| What you have to do |
Would you reproduce all of the entries below, character for character?

| Dataset records |
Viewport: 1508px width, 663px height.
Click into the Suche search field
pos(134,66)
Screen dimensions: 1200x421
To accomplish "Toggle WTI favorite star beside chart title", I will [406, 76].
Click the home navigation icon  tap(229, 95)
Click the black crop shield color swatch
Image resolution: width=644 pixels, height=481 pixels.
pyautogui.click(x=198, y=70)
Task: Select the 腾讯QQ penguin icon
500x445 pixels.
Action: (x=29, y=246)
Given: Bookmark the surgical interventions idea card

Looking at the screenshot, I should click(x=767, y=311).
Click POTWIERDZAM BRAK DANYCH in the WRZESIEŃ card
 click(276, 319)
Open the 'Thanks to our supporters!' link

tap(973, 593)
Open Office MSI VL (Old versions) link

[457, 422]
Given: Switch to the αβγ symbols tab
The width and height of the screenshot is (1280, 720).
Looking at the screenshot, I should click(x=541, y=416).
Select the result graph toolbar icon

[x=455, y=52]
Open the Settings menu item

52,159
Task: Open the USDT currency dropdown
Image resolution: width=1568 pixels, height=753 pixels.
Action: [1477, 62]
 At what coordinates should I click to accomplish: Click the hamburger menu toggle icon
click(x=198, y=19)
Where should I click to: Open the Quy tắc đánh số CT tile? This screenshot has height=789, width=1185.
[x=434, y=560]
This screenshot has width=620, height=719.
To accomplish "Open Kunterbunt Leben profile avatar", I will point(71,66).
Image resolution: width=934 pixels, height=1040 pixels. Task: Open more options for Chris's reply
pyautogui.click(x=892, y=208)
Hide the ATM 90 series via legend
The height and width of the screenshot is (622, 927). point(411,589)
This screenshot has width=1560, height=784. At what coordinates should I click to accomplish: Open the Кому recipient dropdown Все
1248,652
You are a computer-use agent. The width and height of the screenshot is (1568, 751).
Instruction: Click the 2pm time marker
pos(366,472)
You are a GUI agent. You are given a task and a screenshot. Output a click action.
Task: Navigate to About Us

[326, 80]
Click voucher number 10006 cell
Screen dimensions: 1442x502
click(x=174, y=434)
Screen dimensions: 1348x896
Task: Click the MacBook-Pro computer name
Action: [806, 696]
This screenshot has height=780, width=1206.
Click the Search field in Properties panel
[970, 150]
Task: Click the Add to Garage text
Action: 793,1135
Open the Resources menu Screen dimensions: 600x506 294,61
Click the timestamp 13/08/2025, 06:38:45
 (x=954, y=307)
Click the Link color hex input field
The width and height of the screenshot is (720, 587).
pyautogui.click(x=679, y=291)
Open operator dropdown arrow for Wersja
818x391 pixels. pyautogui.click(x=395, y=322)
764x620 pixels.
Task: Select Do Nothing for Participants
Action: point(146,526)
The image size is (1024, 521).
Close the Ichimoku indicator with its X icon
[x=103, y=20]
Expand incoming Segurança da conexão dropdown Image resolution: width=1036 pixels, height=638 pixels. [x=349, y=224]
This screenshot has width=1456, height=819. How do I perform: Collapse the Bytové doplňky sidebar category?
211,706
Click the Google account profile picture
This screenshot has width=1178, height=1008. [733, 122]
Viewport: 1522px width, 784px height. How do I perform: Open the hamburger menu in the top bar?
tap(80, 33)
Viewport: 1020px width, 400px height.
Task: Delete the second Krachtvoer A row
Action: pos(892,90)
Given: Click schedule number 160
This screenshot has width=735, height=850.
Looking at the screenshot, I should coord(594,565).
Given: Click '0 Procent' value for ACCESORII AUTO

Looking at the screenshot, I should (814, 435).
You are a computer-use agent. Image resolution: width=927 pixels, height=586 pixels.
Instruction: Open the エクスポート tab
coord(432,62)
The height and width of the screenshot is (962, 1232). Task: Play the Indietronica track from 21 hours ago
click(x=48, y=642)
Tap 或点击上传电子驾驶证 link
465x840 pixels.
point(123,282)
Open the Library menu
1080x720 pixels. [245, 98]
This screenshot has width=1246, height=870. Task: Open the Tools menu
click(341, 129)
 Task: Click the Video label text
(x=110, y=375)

| Worked solution |
Viewport: 1508px width, 663px height.
Click into the Suche search field
pos(134,66)
Screen dimensions: 1200x421
To accomplish "Toggle WTI favorite star beside chart title", I will [406, 76].
Click the home navigation icon  tap(229, 95)
Click the black crop shield color swatch
Image resolution: width=644 pixels, height=481 pixels.
pyautogui.click(x=198, y=70)
Task: Select the 腾讯QQ penguin icon
500x445 pixels.
Action: (x=29, y=246)
Given: Bookmark the surgical interventions idea card

Looking at the screenshot, I should click(x=767, y=311).
Click POTWIERDZAM BRAK DANYCH in the WRZESIEŃ card
 click(276, 319)
Open the 'Thanks to our supporters!' link

tap(973, 593)
Open Office MSI VL (Old versions) link

[457, 422]
Given: Switch to the αβγ symbols tab
The width and height of the screenshot is (1280, 720).
Looking at the screenshot, I should click(x=541, y=416).
Select the result graph toolbar icon

[x=455, y=52]
Open the Settings menu item

52,159
Task: Open the USDT currency dropdown
Image resolution: width=1568 pixels, height=753 pixels.
Action: [1477, 62]
 At what coordinates should I click to accomplish: Click the hamburger menu toggle icon
click(x=198, y=19)
Where should I click to: Open the Quy tắc đánh số CT tile? This screenshot has height=789, width=1185.
[x=434, y=560]
This screenshot has width=620, height=719.
To accomplish "Open Kunterbunt Leben profile avatar", I will point(71,66).
Image resolution: width=934 pixels, height=1040 pixels. Task: Open more options for Chris's reply
pyautogui.click(x=892, y=208)
Hide the ATM 90 series via legend
The height and width of the screenshot is (622, 927). point(411,589)
This screenshot has width=1560, height=784. At what coordinates should I click to accomplish: Open the Кому recipient dropdown Все
1248,652
You are a computer-use agent. The width and height of the screenshot is (1568, 751).
Instruction: Click the 2pm time marker
pos(366,472)
You are a GUI agent. You are given a task and a screenshot. Output a click action.
Task: Navigate to About Us

[326, 80]
Click voucher number 10006 cell
Screen dimensions: 1442x502
click(x=174, y=434)
Screen dimensions: 1348x896
Task: Click the MacBook-Pro computer name
Action: [806, 696]
This screenshot has height=780, width=1206.
Click the Search field in Properties panel
[970, 150]
Task: Click the Add to Garage text
Action: 793,1135
Open the Resources menu Screen dimensions: 600x506 294,61
Click the timestamp 13/08/2025, 06:38:45
 (x=954, y=307)
Click the Link color hex input field
The width and height of the screenshot is (720, 587).
pyautogui.click(x=679, y=291)
Open operator dropdown arrow for Wersja
818x391 pixels. pyautogui.click(x=395, y=322)
764x620 pixels.
Task: Select Do Nothing for Participants
Action: point(146,526)
The image size is (1024, 521).
Close the Ichimoku indicator with its X icon
[x=103, y=20]
Expand incoming Segurança da conexão dropdown Image resolution: width=1036 pixels, height=638 pixels. [x=349, y=224]
This screenshot has width=1456, height=819. How do I perform: Collapse the Bytové doplňky sidebar category?
211,706
Click the Google account profile picture
This screenshot has width=1178, height=1008. [733, 122]
Viewport: 1522px width, 784px height. How do I perform: Open the hamburger menu in the top bar?
tap(80, 33)
Viewport: 1020px width, 400px height.
Task: Delete the second Krachtvoer A row
Action: pos(892,90)
Given: Click schedule number 160
This screenshot has width=735, height=850.
Looking at the screenshot, I should coord(594,565).
Given: Click '0 Procent' value for ACCESORII AUTO

Looking at the screenshot, I should (814, 435).
You are a computer-use agent. Image resolution: width=927 pixels, height=586 pixels.
Instruction: Open the エクスポート tab
coord(432,62)
The height and width of the screenshot is (962, 1232). Task: Play the Indietronica track from 21 hours ago
click(x=48, y=642)
Tap 或点击上传电子驾驶证 link
465x840 pixels.
point(123,282)
Open the Library menu
1080x720 pixels. [245, 98]
This screenshot has width=1246, height=870. Task: Open the Tools menu
click(341, 129)
 Task: Click the Video label text
(x=110, y=375)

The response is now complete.